Activities:
(a) Output the portion of the Sarah Valeri text from "I often say" up to and including "of our experience.", reproducing it verbatim.
(b) List every geographic place named in the Sarah Valeri text.

Passage shown:
▶

Sarah Valeri

Art is something that is necessary to all of us as humans. It seems natural that it has slowly been taking over my life.
Working as an art therapist has helped me to develop a certain acceptance for my impulses and the time it takes to see them out. This is a rather fundamental concept, but essential to just about everything in life.
When I was young I began to draw and kept it mostly to myself. As I got older I spent more time working in sketchbooks, studying some life drawing, all in a very concrete sort of way. For many years afterward I painted large and solitary figures alone in my basement in Nebraska. They were rarely seen.
In 2004 I resigned my teaching position and moved to New York, eventually settling in Bushwick. The totemic figures began to mingle. They started to spread out and sometimes they wore clothes, as if they wanted to show up in real life. They became rather infatuated with different symbols of the urban landscapes, such as manhole covers, and streetlights. During this time I was studying for my art therapy degree and working at various psychiatric hospitals and therapeutic art settings, as well as within the public schools. I worked on some community murals with children and adolescents and as a teaching artist within the public schools in the Bronx. All of these shared experiences influenced my work. Now at times painting seems like such a crowded endeavor. Every painting tries to encompass everything, the individual and the totality.
Currently I have been working on longer, slower paintings that begin as brief but stark moments and then as I am painting I consider all the different connections of that experience to all the other moments I experience. I have also begun new paintings inspired by photographs by Colin Ward of children in the city. Collaboration has been a large part of finding connections with the world around me. I have been performing live with KMBS and Snazz Mammoth for the past two years, drawing spontaneously in response to the movement of the music. I have also been working on drawings and paintings in response to writing by author Susan Scutti.

Artist Statement

I often say there is a constant balance between honesty and privacy in my paintings. Originally they were strongly influenced by symbols and characters from very affected dream stories. Only I know their specific significance, though I do hope that a connection can be found between the interpretation of the viewer and my own interpretation. A meeting place of our experience.

◀

Source data:
▶

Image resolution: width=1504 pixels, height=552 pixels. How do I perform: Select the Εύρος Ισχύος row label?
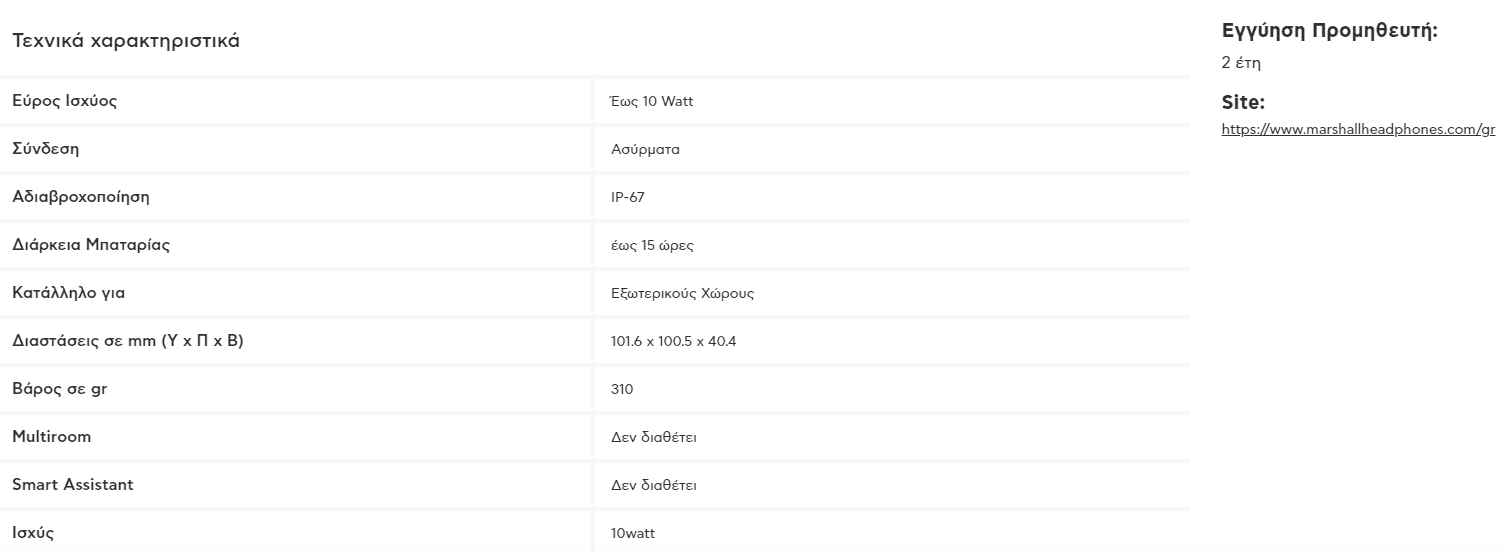[x=64, y=101]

◀

Responses to the exercise:
(a)
I often say there is a constant balance between honesty and privacy in my paintings. Originally they were strongly influenced by symbols and characters from very affected dream stories. Only I know their specific significance, though I do hope that a connection can be found between the interpretation of the viewer and my own interpretation. A meeting place of our experience.

(b)
Nebraska
New York
Bushwick
the Bronx